#### [Fragmento del texto]
■ ■ ■ ■

Este pasado junio el Museo de Arte Americano del Smithsonian organizó un concurso para rediseñar el Gran Salón de la Galería Rewick en el que participaron cinco empresas. La ganadora fue la firma Applied Minds, que presentó un avanzado sistema de proyección de imágenes en alta definición que, junto a una estratégica red de altavoces, permite crear entornos virtuales, envolventes e interactivos. Básicamente consiste en aprovechar todas las superficies de la sala ‒techo, suelo y paredes vacías‒ para proyectar sobre ellas cualquier cosa. Las posibilidades son prácticamente ilimitadas, desde un bosque hasta un recorrido por las calles de Washington o una panorámica aérea de la ciudad.

■ ■ ■ ■

Datos guardados

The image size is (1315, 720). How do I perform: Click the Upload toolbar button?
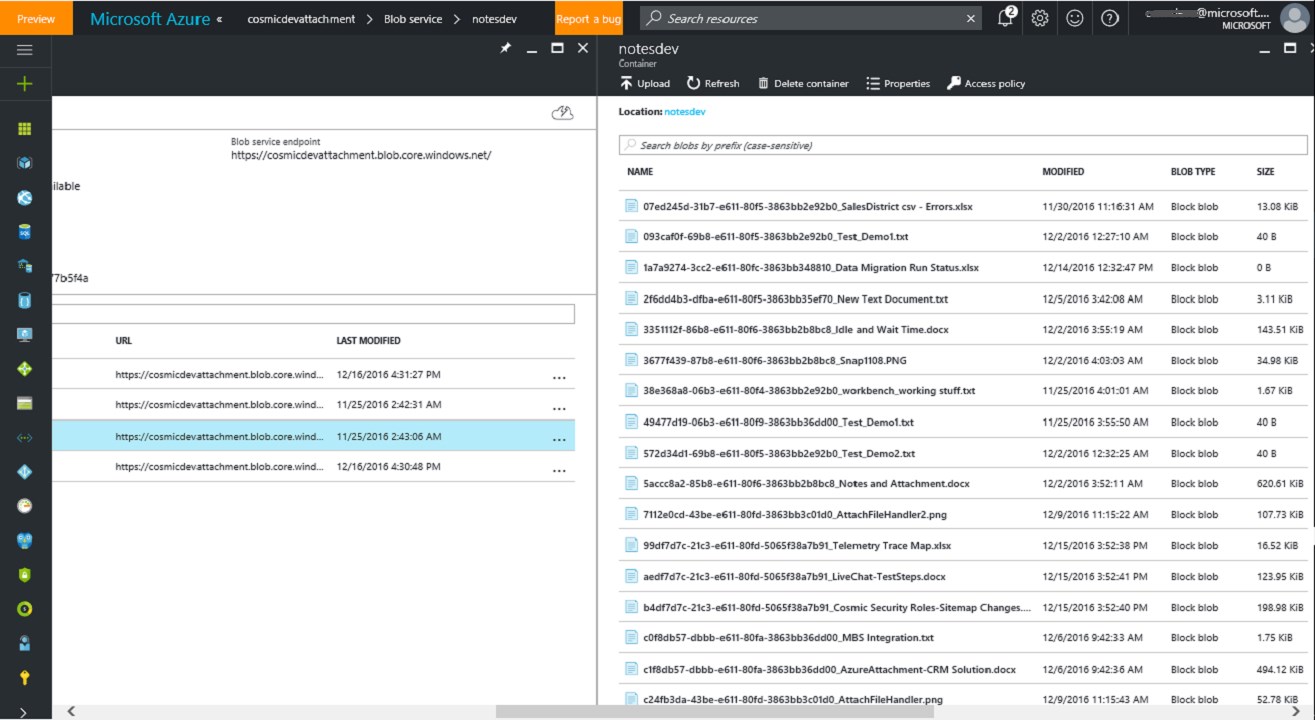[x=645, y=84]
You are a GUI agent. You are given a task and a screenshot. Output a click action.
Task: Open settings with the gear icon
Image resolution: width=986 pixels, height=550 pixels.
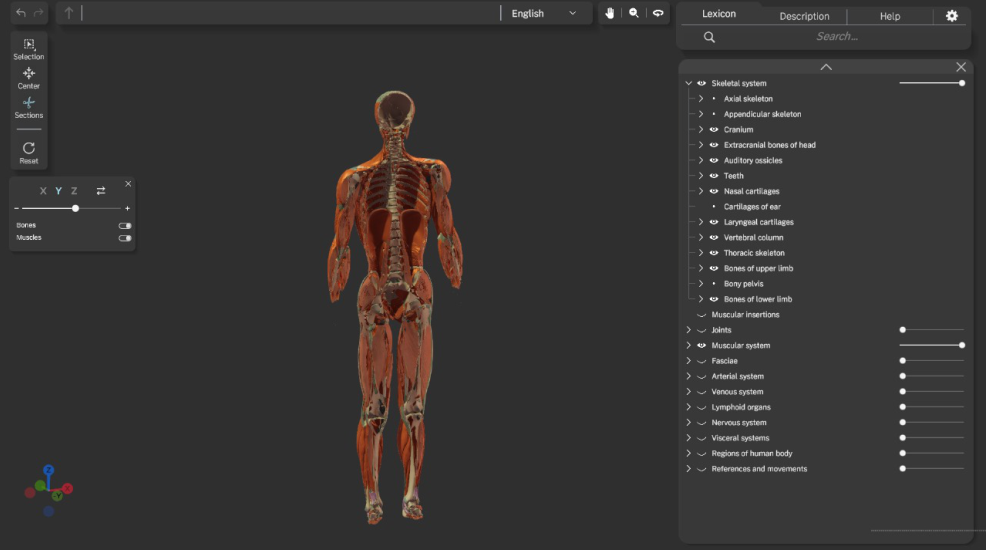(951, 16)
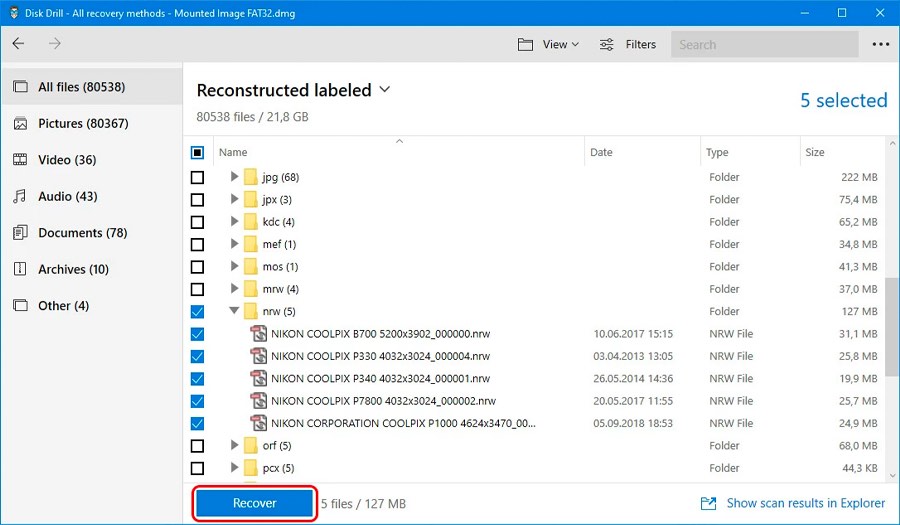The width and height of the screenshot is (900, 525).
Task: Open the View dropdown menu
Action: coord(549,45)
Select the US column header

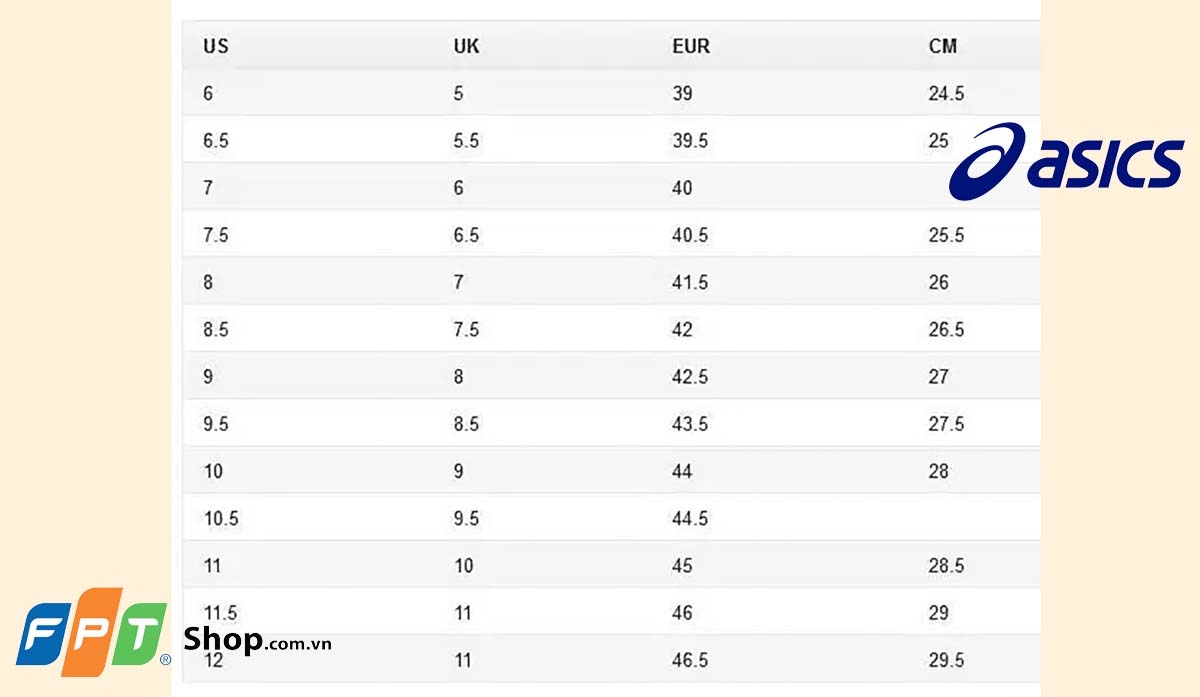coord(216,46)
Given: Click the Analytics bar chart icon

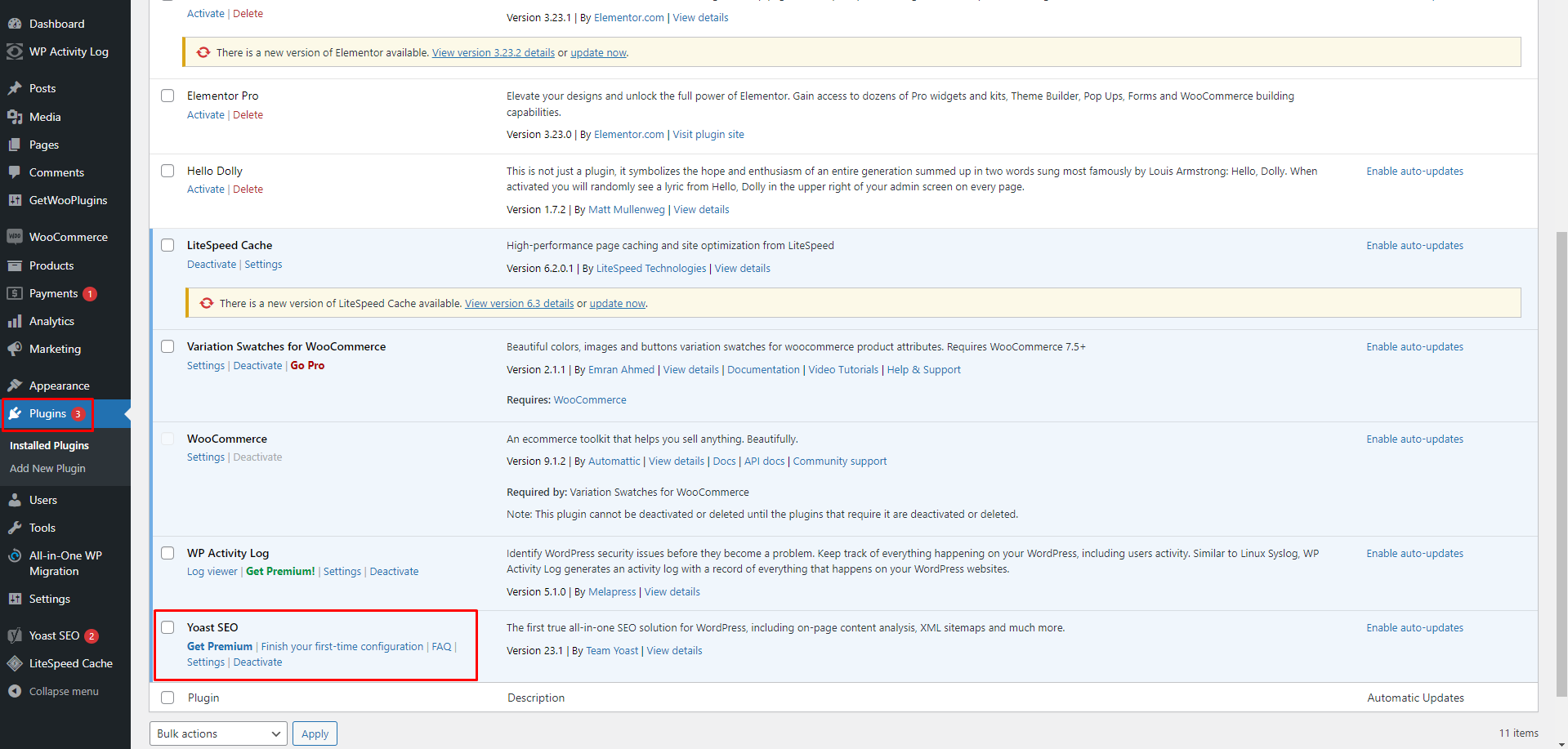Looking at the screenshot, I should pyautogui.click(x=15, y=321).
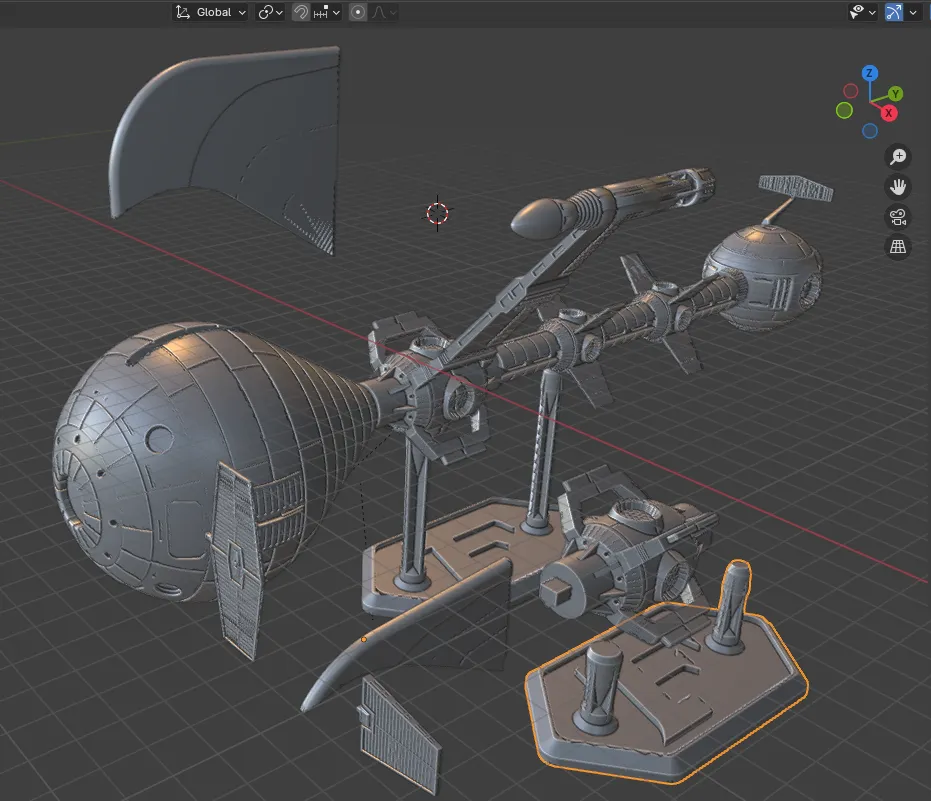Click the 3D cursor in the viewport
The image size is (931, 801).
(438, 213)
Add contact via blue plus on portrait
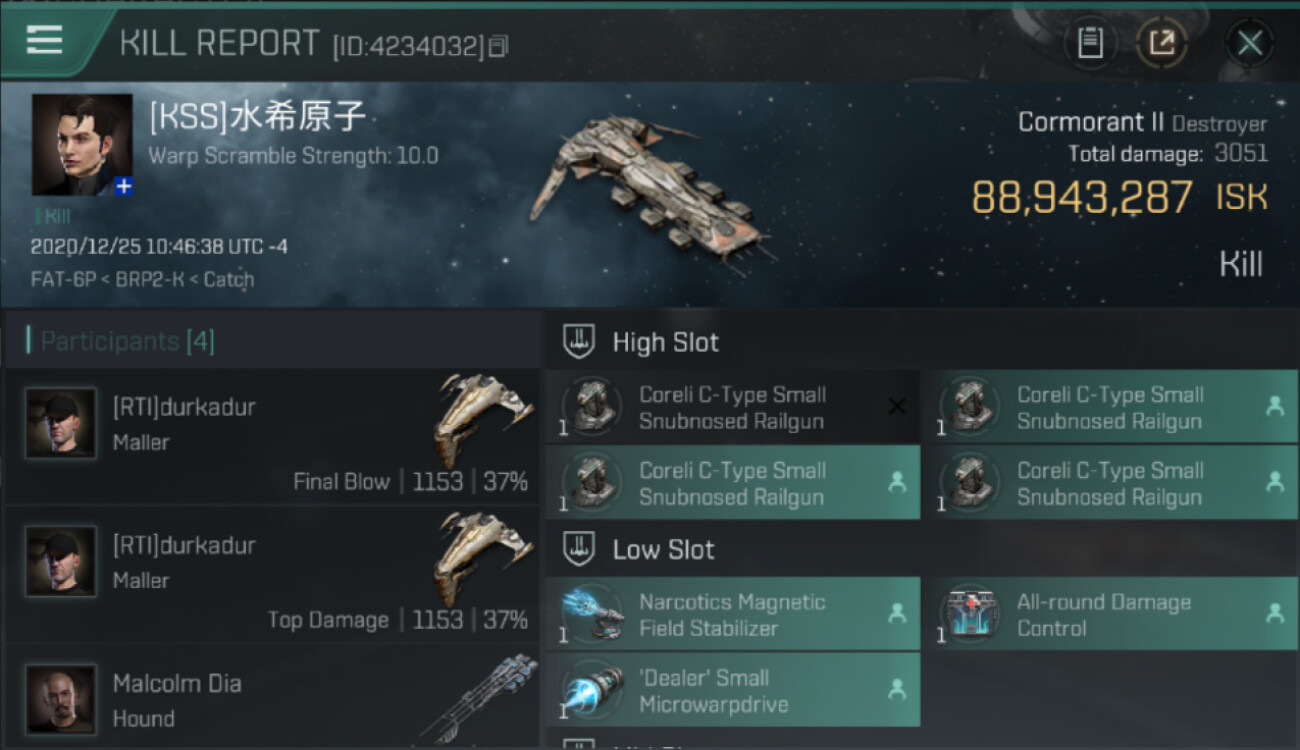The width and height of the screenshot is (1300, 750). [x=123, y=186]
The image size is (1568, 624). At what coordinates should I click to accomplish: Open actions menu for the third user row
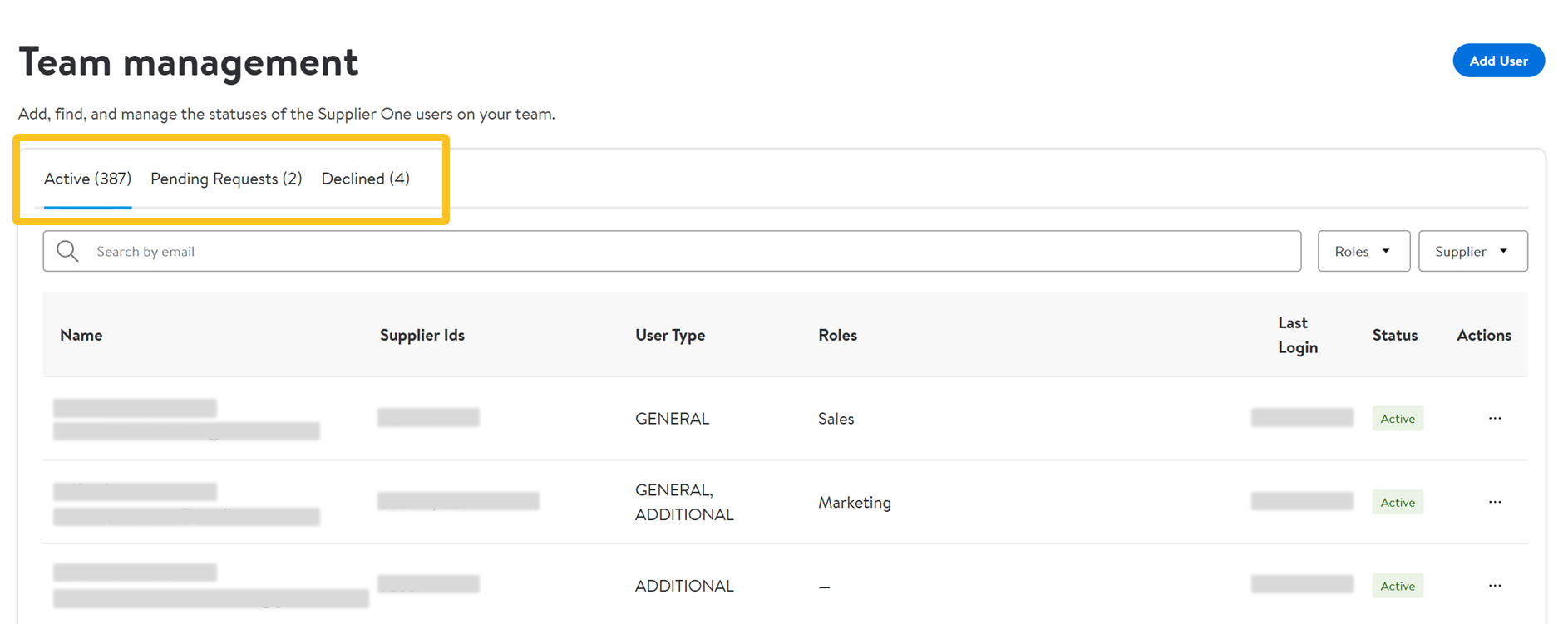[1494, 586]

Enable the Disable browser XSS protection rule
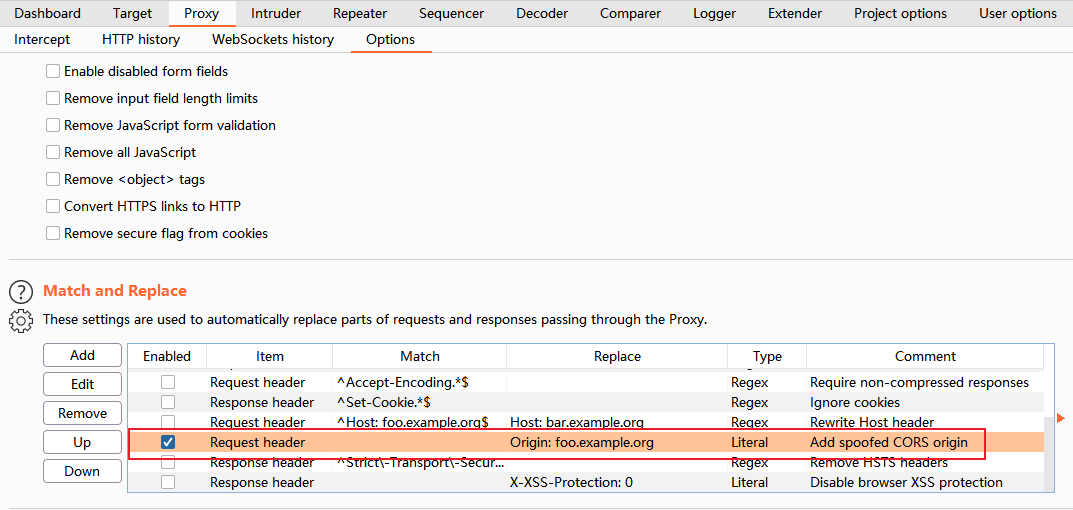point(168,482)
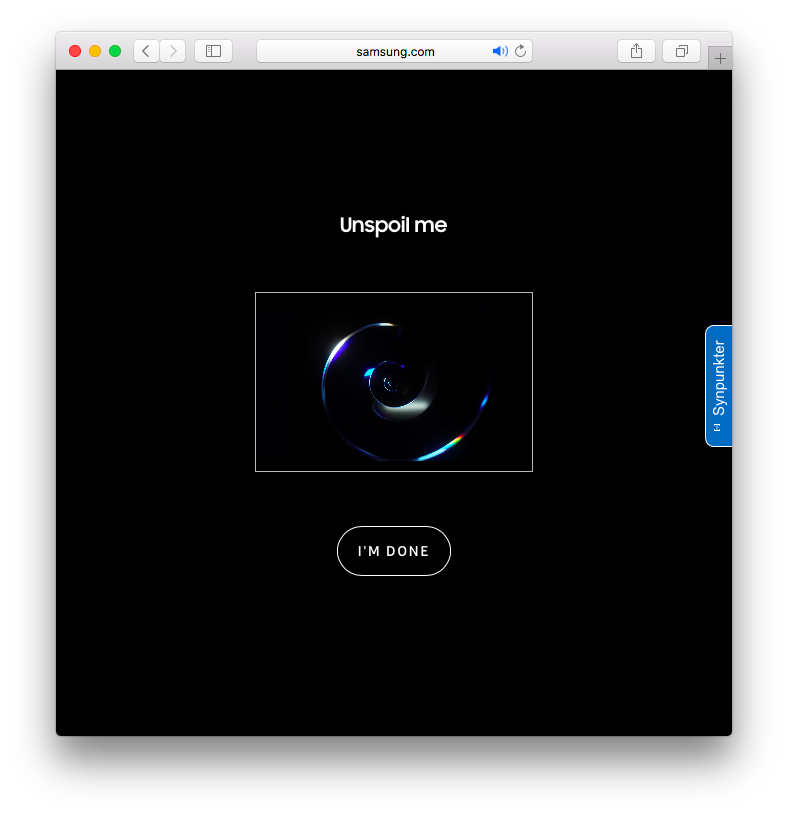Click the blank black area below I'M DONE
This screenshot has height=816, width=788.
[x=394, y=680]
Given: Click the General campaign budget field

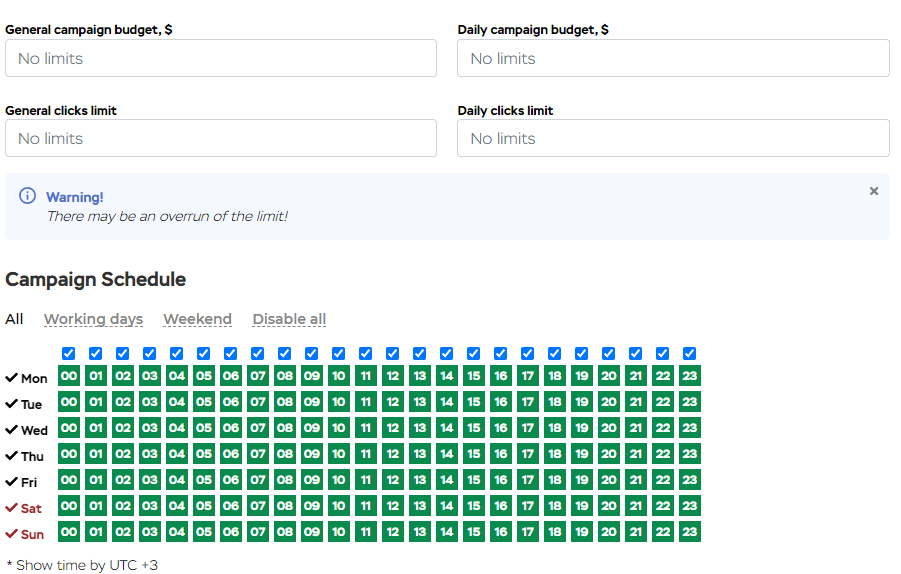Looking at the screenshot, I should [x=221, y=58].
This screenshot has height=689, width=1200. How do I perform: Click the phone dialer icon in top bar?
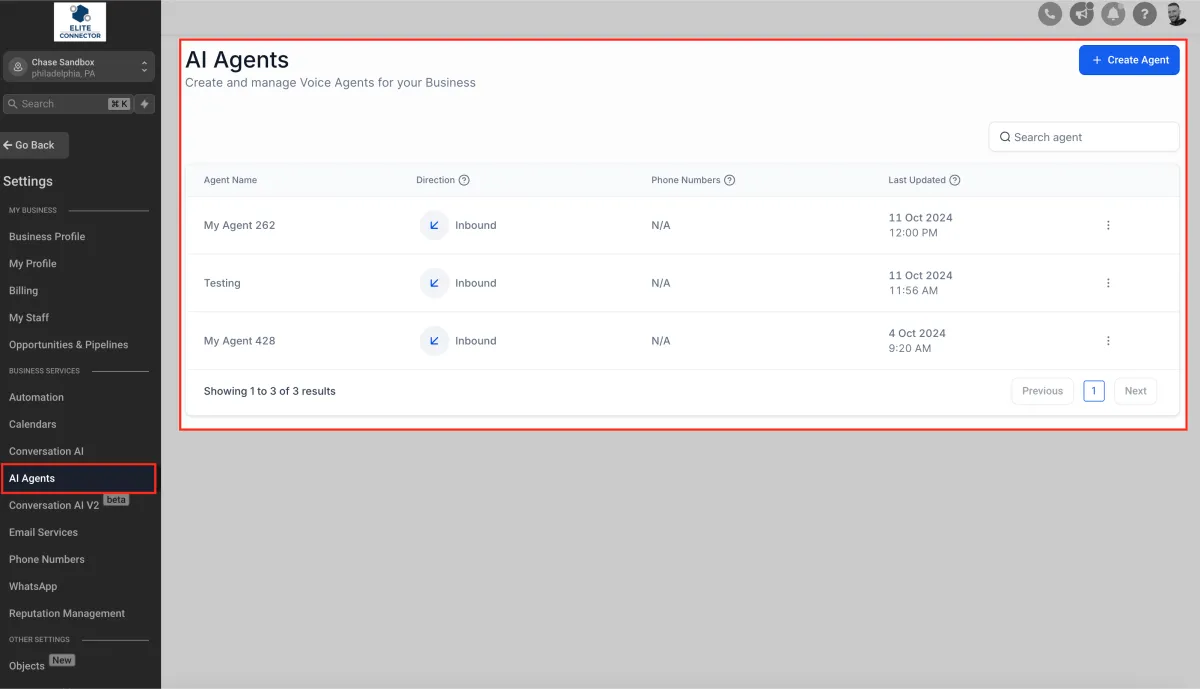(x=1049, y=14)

■ ■ ■ ■

#### [Acciones a realizar]
- A) Transcribe del texto sobre el rediseño del Gran Salón el fragmento que va desde "Este pasado junio" hasta "de la ciudad.", ambos incluidos.
- B) Prosigue el texto sobre el rediseño del Gran Salón a partir del punto en que termina.
Estos datos proceden de otra fuente.

#### [Resultados por tarea]
- A)
Este pasado junio el Museo de Arte Americano del Smithsonian organizó un concurso para rediseñar el Gran Salón de la Galería Rewick en el que participaron cinco empresas. La ganadora fue la firma Applied Minds, que presentó un avanzado sistema de proyección de imágenes en alta definición que, junto a una estratégica red de altavoces, permite crear entornos virtuales, envolventes e interactivos. Básicamente consiste en aprovechar todas las superficies de la sala ‒techo, suelo y paredes vacías‒ para proyectar sobre ellas cualquier cosa. Las posibilidades son prácticamente ilimitadas, desde un bosque hasta un recorrido por las calles de Washington o una panorámica aérea de la ciudad.

- B)
En esta sala camaleón, que empezará a construirse en marzo del próximo año, el artista puede llenar el espacio de forma completamente creativa y convertirlo en lo que él quiera con absoluta libertad, como si fuera un lienzo en blanco. Según Elizabeth Broun, directora del museo, la idea es animar al público a volver una y otra vez, esperando encontrar algo nuevo y distinto en cada visita.
Pero al mismo tiempo da pie a una reflexión sobre hasta qué punto puede afectar la tecnología a los museos y a su relación con el arte ¿Qué pasaría si se alcanza un sistema de proyección donde la reproducción de la obra fuera completamente indistinguible de la original? Si bastara con proyectar sobre las paredes copias de obras de arte para conseguir que la experiencia fuera exactamente la misma que cuando se contempla la verdadera. ¿Tendría entonces sentido visitar distintos museos o sería suficiente con pasarse por ese museo que pudiera contener cualquier obra de arte en sus paredes con solo apretar un botón? Si el museo mutante puede ser cualquier cosa, ¿acaso no puede contener a todos los museos?